Steven then raised his finger and wiped the last droplets of blood from the puncture wounds on her lower lip, stared directly into her eyes and placed the bloody finger to his own lips, tasting her essence: lavender mixed with hints of wild mushrooms and rosemary.
For a twinkling, they stared in each other’s eyes, bound together and adrift in a moment between night and day, dawn and dusk, 1992 and the timeless eternity the immortal damned are cursed to haunt. Suddenly the wounds on her lip disappeared and she broke the spell with a right round-house blow to his face that left him holding his nose.
‘How dare you?!’ she shouted, her eyes reverting to their vampire form.
She launched herself at him, metamorphosing into a werewolf in mid-leap. Her sudden charge knocked him backward and he hit his head on the hardwood parquet floor. He lay stunned, a golden short-haired werewolf straddling his chest, its jaws slathering over his face, his arms pinned to the floor.
‘No more games, American.
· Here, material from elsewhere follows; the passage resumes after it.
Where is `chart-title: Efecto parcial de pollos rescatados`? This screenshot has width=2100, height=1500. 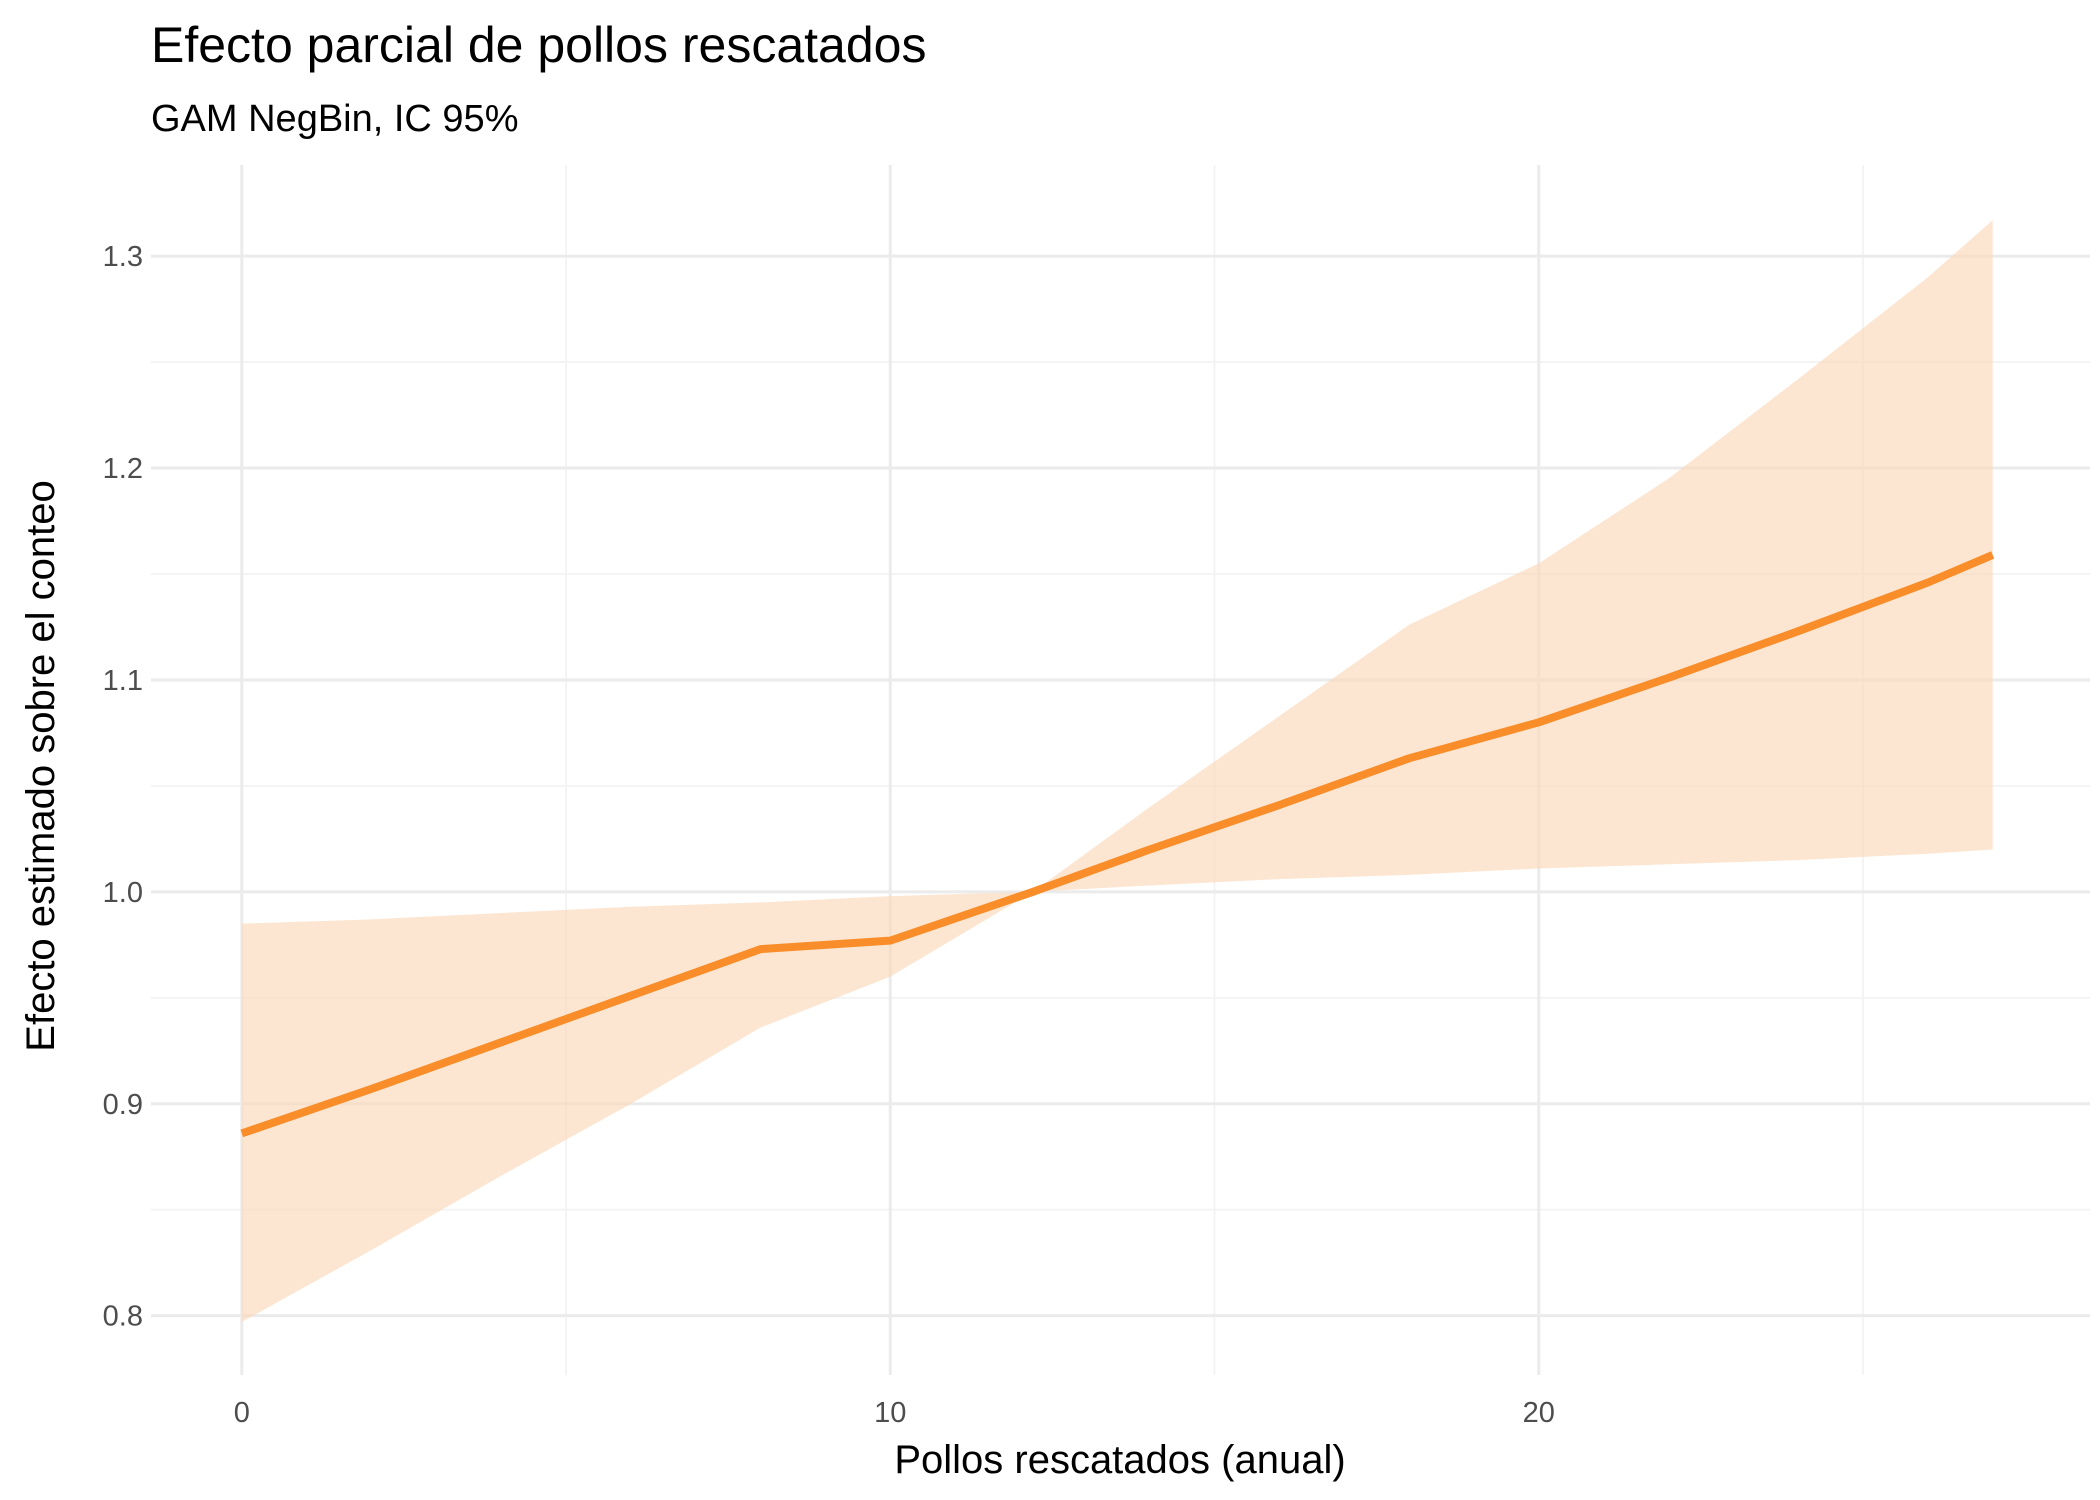
chart-title: Efecto parcial de pollos rescatados is located at coordinates (538, 45).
Where is Marko?’ Natalija growled as she moved her jaws closer towards his neck. ‘Tell me now!’
Her breath smelled of rotten meat and Steven wanted to vomit. He stared directly in her eyes for a tense eternity until her breathing slowed and she calmed down sufficiently to metamorphose back into human shape. She let go of his arms, and stood up, directly over him. Under her dress, her marble thighs emerged from her stockings and disappeared in gloom, towards a shadow resembling a butterfly’s folded wings.